━━━━━ Exercise data

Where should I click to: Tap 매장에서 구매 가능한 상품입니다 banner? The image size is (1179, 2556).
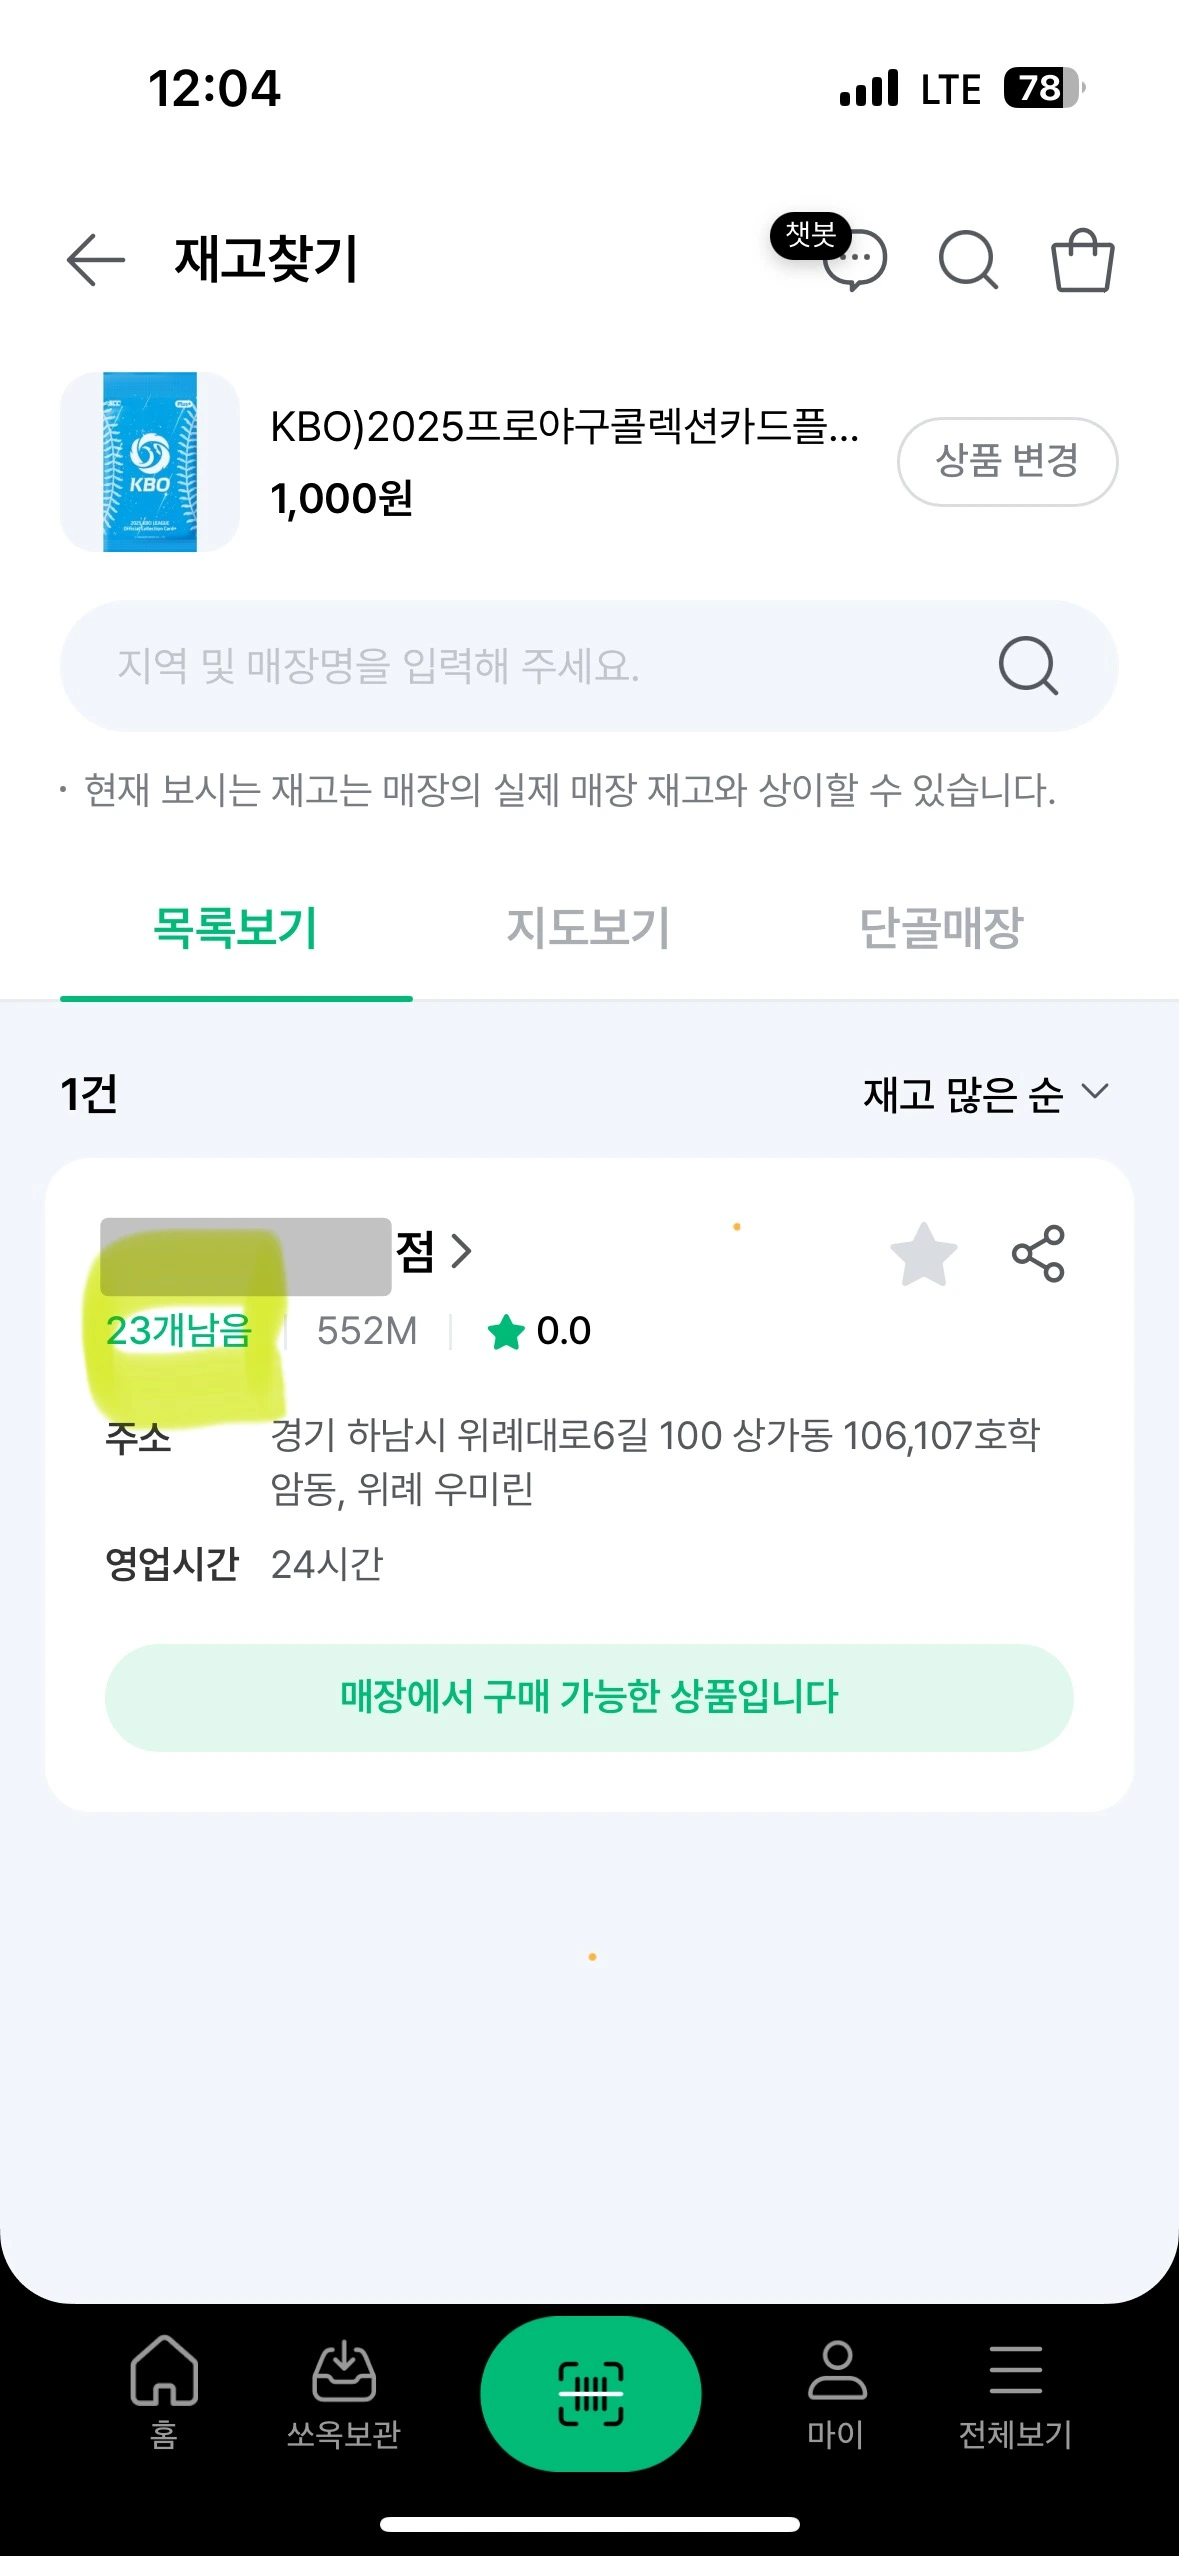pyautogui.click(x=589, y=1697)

━━━━━━━━━━
━━━━━ Exercise data

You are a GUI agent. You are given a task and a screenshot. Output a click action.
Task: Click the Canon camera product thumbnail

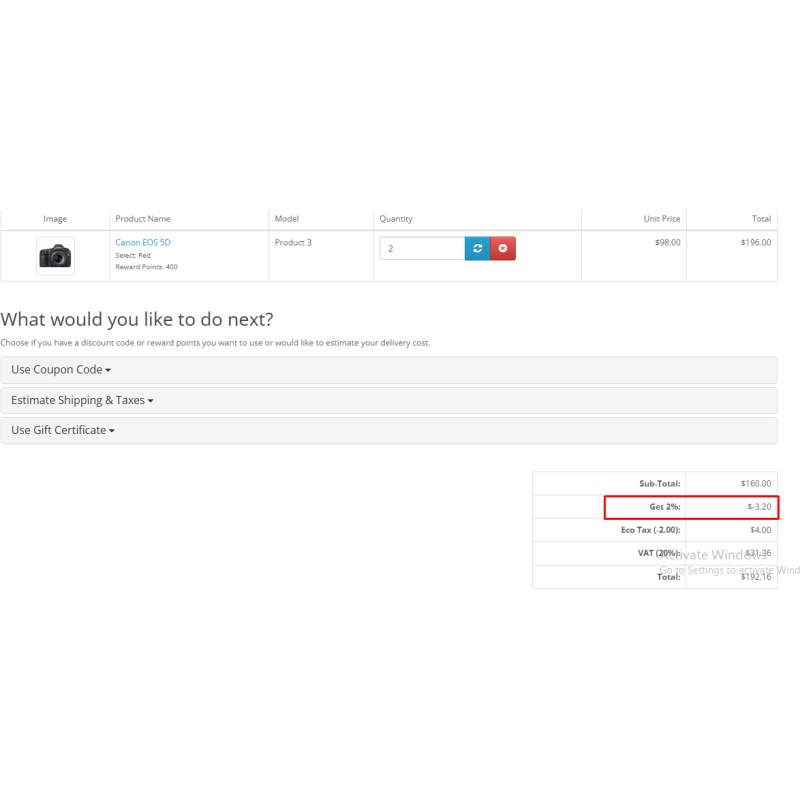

━━━━━━━━━━
━━━━━ Exercise data

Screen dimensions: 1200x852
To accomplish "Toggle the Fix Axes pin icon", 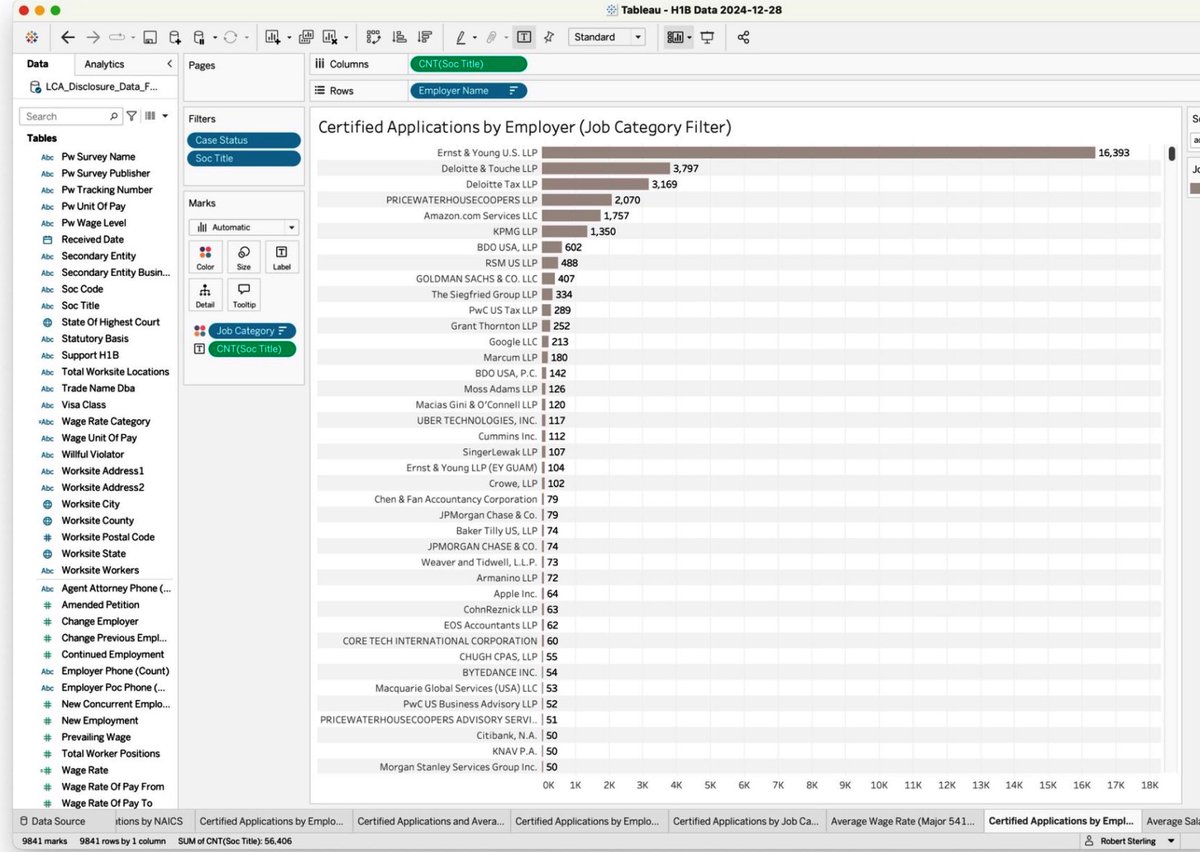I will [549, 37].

━━━━━━━━━━

All lines in the data above from the one with "You are a GUI" through the one with "Task: Click the" must be repeated exactly, and no others.

▶ [Written answer]
You are a GUI agent. You are given a task and a screenshot. Output a click action.
Task: Click the Canon camera product thumbnail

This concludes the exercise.